Il faut dire qu’il est un peu chez lui là haut dans la montagne, dans ce pays catalan ou de nombreux lutteurs ont transpiré toutes leurs peines avant de briller sur les grandes compétitions internationales. A commencer par Steeve Guenot, un chercheur d’or olympique (champion olympique à Pékin en 2008, médaille de bronze aux JO Londres 2012), venu à Font-Romeu en ce début de siècle travailler à la mine, puis plus récemment la jeune Koumba Larroque, une jeune cadette pétrie de qualités issue du Pôle espoir de Font-Romeu qui vient de remporter une médaille de bronze aux Jeux Olympiques de la Jeunesse 2014 après avoir été vice-championne d’Europe et vice-championne du monde.

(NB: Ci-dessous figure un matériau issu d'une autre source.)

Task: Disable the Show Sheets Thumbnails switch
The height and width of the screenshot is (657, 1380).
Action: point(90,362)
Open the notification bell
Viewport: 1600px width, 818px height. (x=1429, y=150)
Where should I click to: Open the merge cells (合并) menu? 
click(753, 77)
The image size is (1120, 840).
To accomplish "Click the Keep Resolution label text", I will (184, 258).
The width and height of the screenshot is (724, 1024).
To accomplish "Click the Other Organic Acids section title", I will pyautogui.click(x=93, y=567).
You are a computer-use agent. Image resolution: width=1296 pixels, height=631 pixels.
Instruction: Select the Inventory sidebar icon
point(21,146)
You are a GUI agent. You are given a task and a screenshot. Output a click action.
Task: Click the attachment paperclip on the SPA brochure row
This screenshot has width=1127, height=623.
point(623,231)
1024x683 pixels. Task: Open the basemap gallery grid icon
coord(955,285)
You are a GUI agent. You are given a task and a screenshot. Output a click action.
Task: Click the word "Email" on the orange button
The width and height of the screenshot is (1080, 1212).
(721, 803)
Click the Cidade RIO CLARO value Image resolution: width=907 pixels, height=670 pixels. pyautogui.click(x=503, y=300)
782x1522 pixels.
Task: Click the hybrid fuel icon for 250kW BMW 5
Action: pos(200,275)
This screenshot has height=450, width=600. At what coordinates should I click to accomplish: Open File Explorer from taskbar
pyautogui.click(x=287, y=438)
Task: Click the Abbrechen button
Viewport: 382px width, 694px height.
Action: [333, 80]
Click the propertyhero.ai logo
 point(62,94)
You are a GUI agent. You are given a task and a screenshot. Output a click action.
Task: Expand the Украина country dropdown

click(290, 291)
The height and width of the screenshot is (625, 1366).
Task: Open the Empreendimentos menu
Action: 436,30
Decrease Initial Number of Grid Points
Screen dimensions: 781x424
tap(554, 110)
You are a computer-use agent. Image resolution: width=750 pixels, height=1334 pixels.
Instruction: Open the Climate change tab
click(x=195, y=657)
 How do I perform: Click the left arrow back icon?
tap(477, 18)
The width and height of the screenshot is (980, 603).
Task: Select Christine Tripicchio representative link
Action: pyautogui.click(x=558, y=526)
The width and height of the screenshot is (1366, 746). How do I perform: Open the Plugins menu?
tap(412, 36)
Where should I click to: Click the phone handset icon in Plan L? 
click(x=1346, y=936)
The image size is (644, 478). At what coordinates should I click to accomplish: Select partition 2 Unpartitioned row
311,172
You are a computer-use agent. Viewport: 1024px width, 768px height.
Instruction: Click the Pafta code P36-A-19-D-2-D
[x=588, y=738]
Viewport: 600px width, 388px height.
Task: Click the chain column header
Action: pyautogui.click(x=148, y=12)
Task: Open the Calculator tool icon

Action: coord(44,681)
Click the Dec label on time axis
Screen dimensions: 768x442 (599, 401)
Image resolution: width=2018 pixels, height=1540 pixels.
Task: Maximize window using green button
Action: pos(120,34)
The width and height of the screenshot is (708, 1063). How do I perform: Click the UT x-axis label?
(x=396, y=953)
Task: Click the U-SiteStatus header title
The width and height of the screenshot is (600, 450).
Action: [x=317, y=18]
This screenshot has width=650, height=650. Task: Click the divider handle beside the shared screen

Avec son bâton de pèlerin, Michel Lafon parcourt ainsi le Chemin de Saint Jacques de Compostelle de la performance dont une étape passe par le pôle espoir lutte de Font-Romeu pour s’assurer que les conditions d’entraînement et l’environnement sont favorables à l’épanouissement de ses jeunes recrues ; et porter la parole et les valeurs d’une fédération en déficit d’image. Courage, respect, engagement, dépassement de soi, contrôle de soi, solidarité. « La lutte est souvent une histoire de famille. Quand on y rentre, on reste attaché à cette discipline. On est lutteur toute sa vie ».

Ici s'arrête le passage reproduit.